##### PROVIDED DATA #####

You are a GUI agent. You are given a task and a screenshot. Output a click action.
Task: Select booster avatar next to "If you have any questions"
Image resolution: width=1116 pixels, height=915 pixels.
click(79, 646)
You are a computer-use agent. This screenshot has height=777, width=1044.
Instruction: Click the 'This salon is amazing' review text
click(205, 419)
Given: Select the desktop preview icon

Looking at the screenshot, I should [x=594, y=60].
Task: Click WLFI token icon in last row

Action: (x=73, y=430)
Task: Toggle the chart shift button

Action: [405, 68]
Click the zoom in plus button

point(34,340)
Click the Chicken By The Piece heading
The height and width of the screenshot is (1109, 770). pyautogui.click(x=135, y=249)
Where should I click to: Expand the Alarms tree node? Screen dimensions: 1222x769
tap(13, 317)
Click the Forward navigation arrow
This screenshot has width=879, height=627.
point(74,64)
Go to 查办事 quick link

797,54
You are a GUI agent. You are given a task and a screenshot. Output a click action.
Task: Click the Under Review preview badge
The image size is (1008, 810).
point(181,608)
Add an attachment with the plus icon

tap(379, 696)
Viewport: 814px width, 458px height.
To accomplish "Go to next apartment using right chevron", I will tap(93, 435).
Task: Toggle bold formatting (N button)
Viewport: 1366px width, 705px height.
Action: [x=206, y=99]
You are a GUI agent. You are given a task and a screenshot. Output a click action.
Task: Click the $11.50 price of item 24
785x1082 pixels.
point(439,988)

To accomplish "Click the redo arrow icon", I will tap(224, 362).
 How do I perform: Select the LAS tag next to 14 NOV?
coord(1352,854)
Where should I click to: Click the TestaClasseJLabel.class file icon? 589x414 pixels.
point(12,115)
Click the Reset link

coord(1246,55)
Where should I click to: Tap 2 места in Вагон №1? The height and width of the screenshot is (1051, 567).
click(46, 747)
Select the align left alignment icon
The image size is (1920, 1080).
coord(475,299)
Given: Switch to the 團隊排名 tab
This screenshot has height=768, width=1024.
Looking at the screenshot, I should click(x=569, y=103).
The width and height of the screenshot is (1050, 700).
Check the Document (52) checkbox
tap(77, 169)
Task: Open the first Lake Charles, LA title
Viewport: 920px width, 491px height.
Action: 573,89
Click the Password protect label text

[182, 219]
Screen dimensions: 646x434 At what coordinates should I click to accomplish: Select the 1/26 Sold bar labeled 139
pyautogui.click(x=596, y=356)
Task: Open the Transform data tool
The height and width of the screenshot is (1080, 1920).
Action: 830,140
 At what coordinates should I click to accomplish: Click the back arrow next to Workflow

#####

* **GOAL OF THE EXERCISE**:
Starting at the line that contains "Add an attachment with the plus icon" and ending at the line that contains "coord(1246,55)", give the entries above as a numbered list with blank lines left out.

* **SOLUTION FOR THIS PROBLEM**:
1. Add an attachment with the plus icon
2. tap(379, 696)
3. Viewport: 814px width, 458px height.
4. To accomplish "Go to next apartment using right chevron", I will tap(93, 435).
5. Task: Toggle bold formatting (N button)
6. Viewport: 1366px width, 705px height.
7. Action: [x=206, y=99]
8. You are a GUI agent. You are given a task and a screenshot. Output a click action.
9. Task: Click the $11.50 price of item 24
10. 785x1082 pixels.
11. point(439,988)
12. To accomplish "Click the redo arrow icon", I will tap(224, 362).
13.  How do I perform: Select the LAS tag next to 14 NOV?
14. coord(1352,854)
15. Where should I click to: Click the TestaClasseJLabel.class file icon? 589x414 pixels.
16. point(12,115)
17. Click the Reset link
18. coord(1246,55)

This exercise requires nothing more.